In one line; ASIC’s ambit is too wide, its resourcing too low and its culture so bad that white collar crime has been allowed to go unchecked in Australia, for too long.
To fix this, the report recommends splitting ASIC up, into one body focused on corporate crime, and another to regulate financial conduct.
Senate Economics Committee chair Andrew Bragg was pretty blunt about ASIC’s performance.
“ASIC has one job, and that job is to enforce the law and ASIC has not been focused on law enforcement. Instead, it’s been focused on its own internal problems. And that has meant that there’s been a white flag waved on white collar crime, which has meant that people feel they have a licence to break the law in Australia.”
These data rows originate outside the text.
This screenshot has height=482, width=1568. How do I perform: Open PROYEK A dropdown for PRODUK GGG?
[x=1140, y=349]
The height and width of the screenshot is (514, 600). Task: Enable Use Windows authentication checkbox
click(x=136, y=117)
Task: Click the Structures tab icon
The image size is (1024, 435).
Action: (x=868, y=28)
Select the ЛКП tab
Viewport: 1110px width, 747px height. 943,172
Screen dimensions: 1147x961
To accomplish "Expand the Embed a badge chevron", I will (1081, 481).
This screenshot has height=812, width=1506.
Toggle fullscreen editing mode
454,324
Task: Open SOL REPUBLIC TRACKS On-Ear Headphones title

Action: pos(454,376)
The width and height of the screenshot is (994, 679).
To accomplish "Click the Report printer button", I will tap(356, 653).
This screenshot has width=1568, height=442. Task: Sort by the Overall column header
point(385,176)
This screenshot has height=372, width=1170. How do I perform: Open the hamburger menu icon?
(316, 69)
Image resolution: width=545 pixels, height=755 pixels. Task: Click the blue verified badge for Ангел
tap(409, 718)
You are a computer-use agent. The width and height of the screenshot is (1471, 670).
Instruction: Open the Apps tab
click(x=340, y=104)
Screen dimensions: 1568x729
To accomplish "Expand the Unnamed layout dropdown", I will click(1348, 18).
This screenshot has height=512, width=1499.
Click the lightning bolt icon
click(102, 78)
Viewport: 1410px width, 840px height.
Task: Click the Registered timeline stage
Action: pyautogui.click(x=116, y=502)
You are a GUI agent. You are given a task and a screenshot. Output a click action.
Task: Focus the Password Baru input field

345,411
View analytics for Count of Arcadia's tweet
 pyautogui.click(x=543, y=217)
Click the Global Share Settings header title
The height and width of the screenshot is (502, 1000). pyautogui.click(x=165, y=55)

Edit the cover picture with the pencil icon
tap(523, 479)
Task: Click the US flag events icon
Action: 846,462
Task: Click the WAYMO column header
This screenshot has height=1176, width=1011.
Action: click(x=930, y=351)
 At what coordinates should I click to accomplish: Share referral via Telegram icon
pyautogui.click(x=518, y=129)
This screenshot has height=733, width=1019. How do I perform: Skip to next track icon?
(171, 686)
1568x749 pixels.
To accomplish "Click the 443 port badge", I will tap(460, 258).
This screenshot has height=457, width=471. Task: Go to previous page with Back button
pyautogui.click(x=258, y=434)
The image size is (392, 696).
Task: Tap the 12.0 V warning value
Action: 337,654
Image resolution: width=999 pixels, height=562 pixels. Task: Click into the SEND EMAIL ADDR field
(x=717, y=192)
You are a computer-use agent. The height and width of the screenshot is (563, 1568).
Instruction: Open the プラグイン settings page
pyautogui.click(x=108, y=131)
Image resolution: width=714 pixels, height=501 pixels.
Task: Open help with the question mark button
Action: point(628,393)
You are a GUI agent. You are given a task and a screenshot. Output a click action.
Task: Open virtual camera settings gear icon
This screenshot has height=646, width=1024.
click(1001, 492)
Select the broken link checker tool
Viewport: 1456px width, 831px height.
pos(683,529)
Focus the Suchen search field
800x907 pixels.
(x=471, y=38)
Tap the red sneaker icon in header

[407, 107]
He wants to Australia to have a corporate cop with teeth:
“I think that unless you are showing that you are prepared to put heads on the spike, then you’re not going to get any change in culture. And I think we need to have feared agencies so that people think twice when they want to do the wrong thing.”
The report also recommends amending Australia’s current whistleblower legislation to incentivise whistleblowers to come forward with information that would “significantly benefit the public”, and compensate those who do speak out, or those “who are unable to make a disclosure in the public benefit without experiencing significant personal detriment, such as loss of career prospects”.